Stored data entries:
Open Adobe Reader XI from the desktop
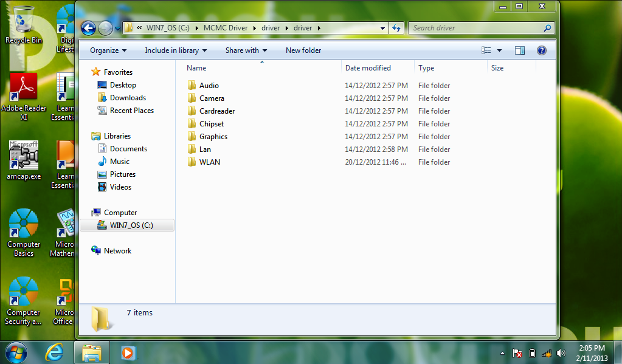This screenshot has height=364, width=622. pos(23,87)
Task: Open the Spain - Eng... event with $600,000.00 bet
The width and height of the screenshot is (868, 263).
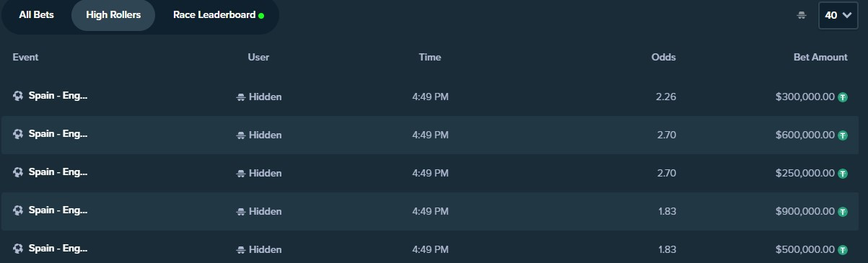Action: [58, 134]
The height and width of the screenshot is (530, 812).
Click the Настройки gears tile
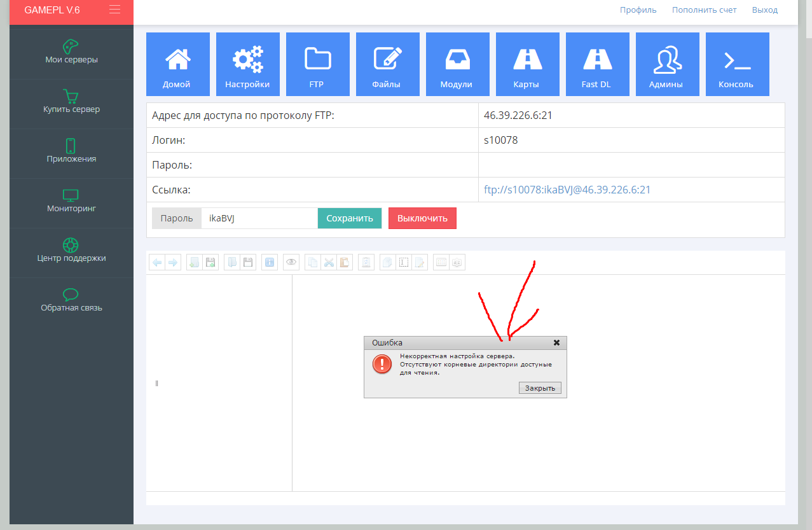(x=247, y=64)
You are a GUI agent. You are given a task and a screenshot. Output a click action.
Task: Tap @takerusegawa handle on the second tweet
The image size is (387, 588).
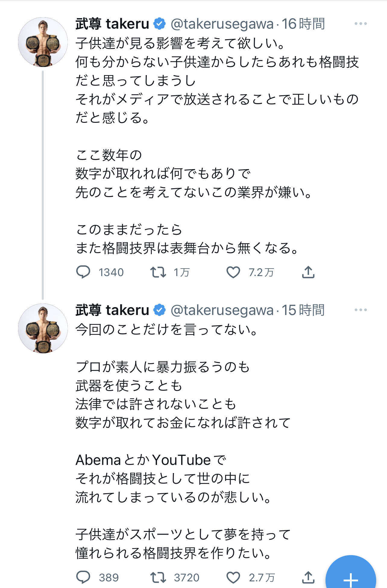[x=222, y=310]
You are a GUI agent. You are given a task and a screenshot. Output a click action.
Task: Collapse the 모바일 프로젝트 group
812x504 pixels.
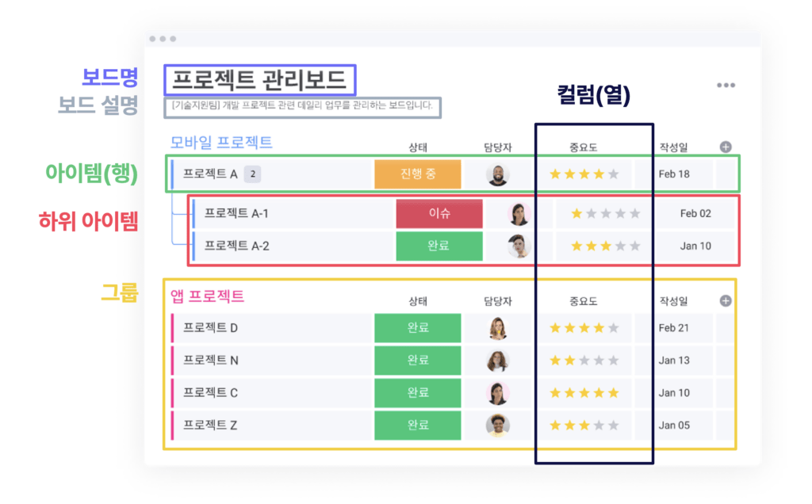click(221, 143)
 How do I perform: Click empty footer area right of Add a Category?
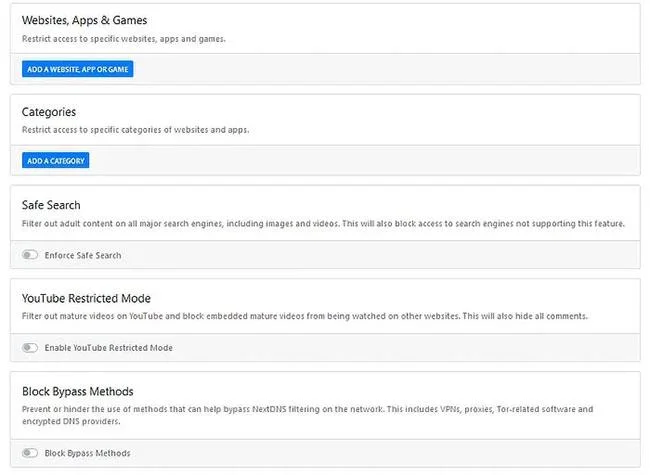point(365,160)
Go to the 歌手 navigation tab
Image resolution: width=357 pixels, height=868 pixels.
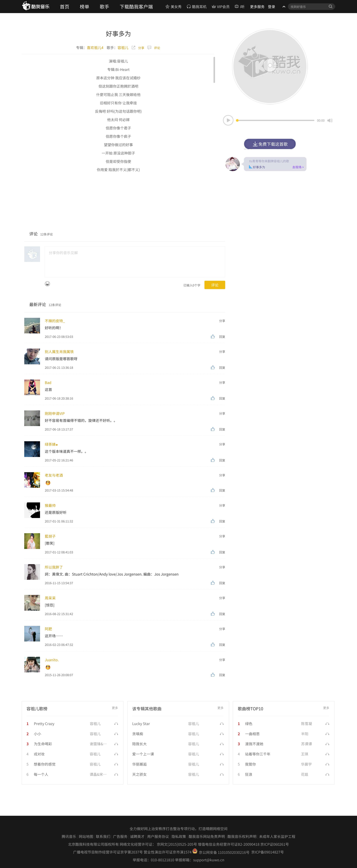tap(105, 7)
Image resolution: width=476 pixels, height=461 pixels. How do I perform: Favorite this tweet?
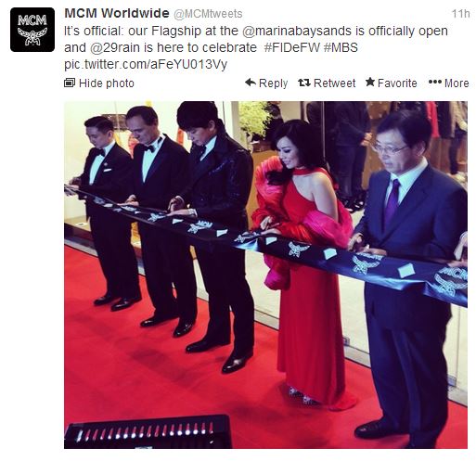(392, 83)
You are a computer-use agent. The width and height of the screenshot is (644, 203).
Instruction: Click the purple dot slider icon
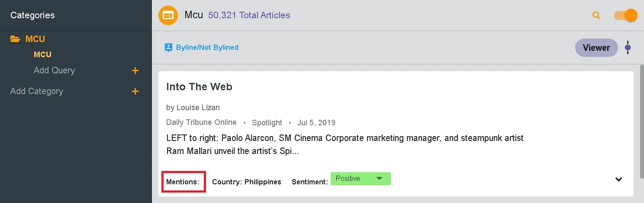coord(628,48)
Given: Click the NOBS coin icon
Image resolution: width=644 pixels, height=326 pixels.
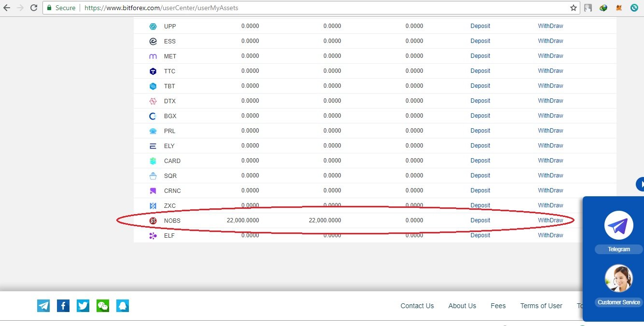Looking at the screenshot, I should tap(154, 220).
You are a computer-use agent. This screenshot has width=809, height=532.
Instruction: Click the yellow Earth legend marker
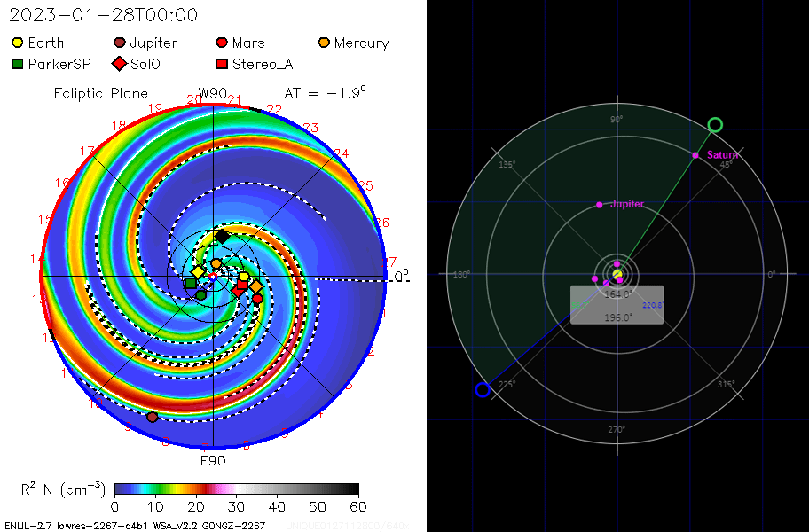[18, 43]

§ **PROBLEM TO SOLVE**
Once you find the string "agent" in a line of the records, copy that line.

§ **RESULT OF THE EXERCISE**
You are a GUI agent. You are given a task and a screenshot. Output a click action.
You are a GUI agent. You are given a task and a screenshot. Output a click action.
You are a computer-use agent. The width and height of the screenshot is (644, 203).
You are a computer-use agent. This screenshot has width=809, height=532.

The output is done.